3.6. Land Cover Classification

The term Land Cover Classification defined here as a process of assigning the likelihood (probability) of data pixel to represent certain land cover class based on the application of statistical decision rules in the multispectral/multi-temporal domain. The decision rules are generated using a training population of pixels (with assigned land cover classes) by building a decision tree model.

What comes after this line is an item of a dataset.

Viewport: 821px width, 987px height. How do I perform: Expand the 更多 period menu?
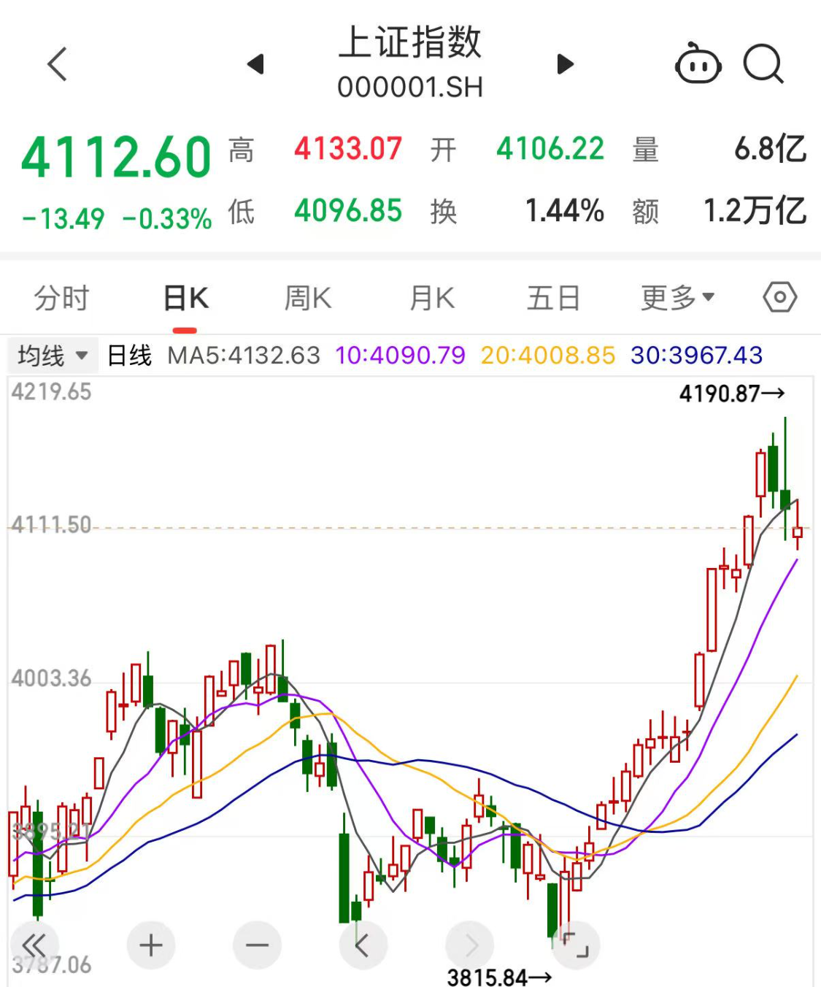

The decision tree is a powerful tool for supervised image classification. The tree model is built automatically using a population of training objects (image pixels manually mapped by an expert). Each pixel in the training population has data on its land cover class (defined by the image interpretation expert, called the “dependent variable”) and on its spectral/temporal properties (multi-temporal metrics values, called “independent variables”). The tree model separates the multi-dimensional space of independent variables into compartments (hypervolumes called “nodes”) so that most training pixels within each node belong to the same information class. When the classification tree model is implemented for an entire image, it will predict the land cover class for every pixel.


The prediction, however, may be false due to inconsistent or insufficient training data. The model can be improved through the iterative process of adding training data, knows as “active learning”. The active learning method consists of iterations of model construction, application, evaluation of results, and adding new training data until the desired map quality is achieved.


In the following section, we describe the application of the supervised decision tree classification tool that employs dependent variable (training data) in the form of vector polygon layers and independent variables in the form of phenological metrics. Provided tools only operate with two land cover classes: a target class, and a background class. The output layer shows the likelihood of each pixel to be assigned to the target class (in percent).

1. Collecting training data

Training data represent two polygon shapefiles, one with areas marking training class pixels (“target”), and the other marking other pixels (“background”). Both shapefiles should in the same coordinate system as phenological metrics (+proj=longlat +ellps=WGS84 +datum=WGS84 +no_defs). The classification tool uses only the object shape data, all attributes ignored. The shapefiles may contain overlapping polygons. The correct topology is not required as long as data can be correctly rasterized. The polygons in “target” and “background” shapefiles may overlap. In case of overlap, the area under the “target” class polygons will be erased from the “background” layer.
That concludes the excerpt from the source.